150 So. 2d 754 | Ala. | 1963
This is an appeal from an order granting a motion for a new trial.
Appellees here are landowners in Tuscaloosa County, Alabama. Appellant, Alabama Power Company, instituted proceedings in the Probate Court of that county to condemn a 100-foot right of way across appellees' property.
Appraisers were duly appointed and assessed damages at $2,005. On appeal to the Circuit Court of Tuscaloosa County, Alabama, the jury found for the appellees in the amount of $1,350. Judgment was entered accordingly. Appellees duly filed a motion for a new trial, assigning 15 grounds, three of these being that the verdict was contrary to law, or contrary to the weight of the evidence. The trial court granted, the motion, specifying no grounds.

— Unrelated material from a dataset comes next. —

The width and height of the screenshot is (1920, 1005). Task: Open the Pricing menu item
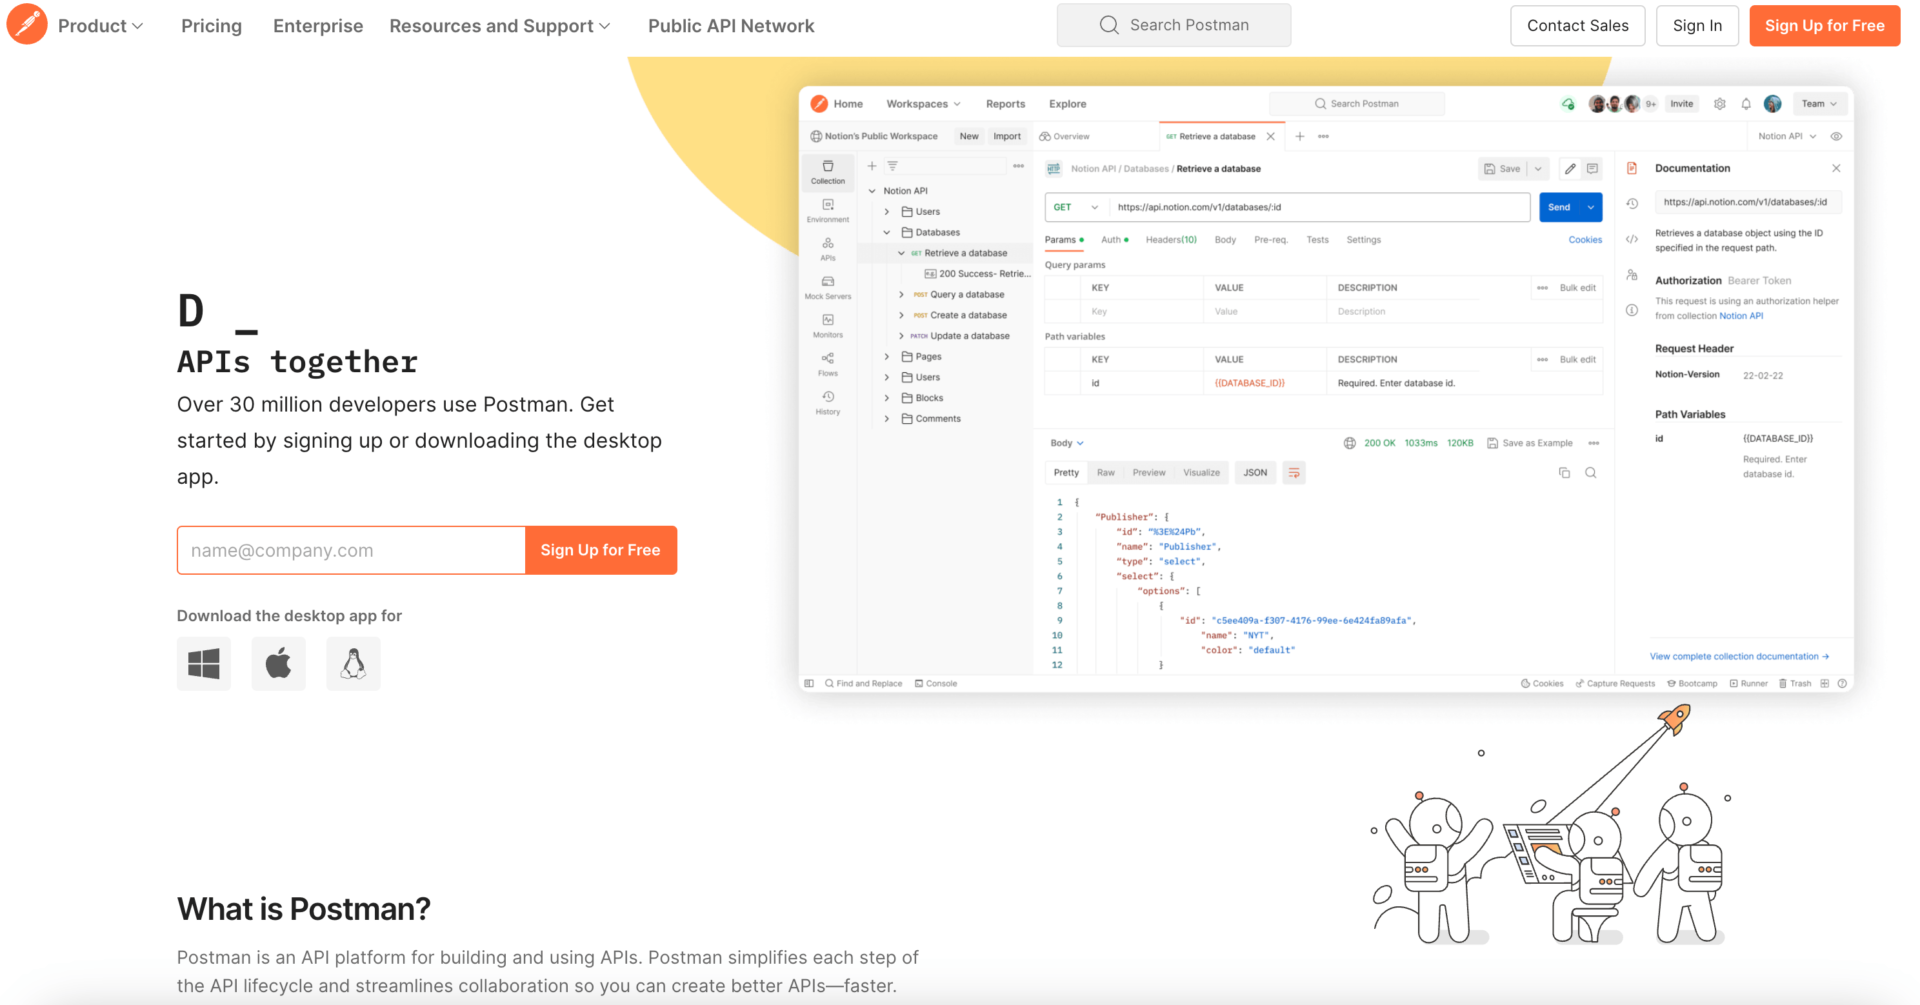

Appellant Power Company duly excepted and appealed.
The sole issue in the court below was the amount of damages suffered by appellees as a result of the condemnation.
When the trial court's ruling in granting a new trial is based on no specific ground, as here, the ruling must be sustained on appeal if any good ground is presented. Harris v. Schmaeling,
"It has long been a rule of law in this jurisdiction that the granting or refusing of a motion for a new trial is a matter resting largely in the discretion of the trial court, and its order granting a new trial will not be disturbed on appeal unless some legal right of the appellant has been abused. There is a presumption that the court's discretion was properly exercised. The lower court will not be reversed unless the record plainly and palpably shows that the trial court was in error. German-American Wholesale Optical Co. v. Rosen,
233 Ala. 105 ,170 So. 211 ; Parker v. Hayes Lumber Co.,221 Ala. 73 ,127 So. 504 ; * * *."
In brief, appellant argues that "verdicts are presumed to be correct and no *592
ground of a new trial is more carefully scrutinized or more rigidly limited than that the verdict is against the weight of the evidence." Southern Apartments, Inc., v. Emmett,
While this may well be, and is, the law of Alabama today, one feature is common to all of the cases cited — the appellate court upheld the trial court's refusal to grant a new trial on the ground that the verdict was contrary to the evidence. These cases merely hold, in effect, that the verdict of a jury is strengthened when the trial judge refuses to set it aside on the basis that it is against the weight of the evidence.
Appellant also urges that a verdict should not be set aside merely because it may not correspond with the opinion of the court as to the weight of the testimony or because it is against the mere preponderance of the evidence. In support, three cases are cited: Southern Apartments, Inc., supra; Tallapoosa Co. v. Holley,
These cases, however, have no application to the instant case. In all of them the appellate court is speaking of its own reversal of the trial court's decision not to grant a motion for a new trial, meaning simply that the trial court's refusal to set aside a jury verdict strengthens that verdict. In the instant case, of course, the trial court did set aside the verdict of the jury.
A total of twelve witnesses testified to the extent of the damage to appellees' property. Testimony ranged from a low of $395.50 by a professional appraiser called by the appellant, to a sum in excess of $30,000 by witnesses called by the appellees. The probate court, pursuant to a report by its duly appointed commissioners, set damages at $2,005. The jury verdict which the trial court set aside was in the amount of $1,350.
After carefully considering the evidence presented in this case, we cannot say that the trial court was in error in setting aside the jury's verdict.
The case is due to be affirmed.
Affirmed.
SIMPSON, MERRILL and HARWOOD, JJ., concur.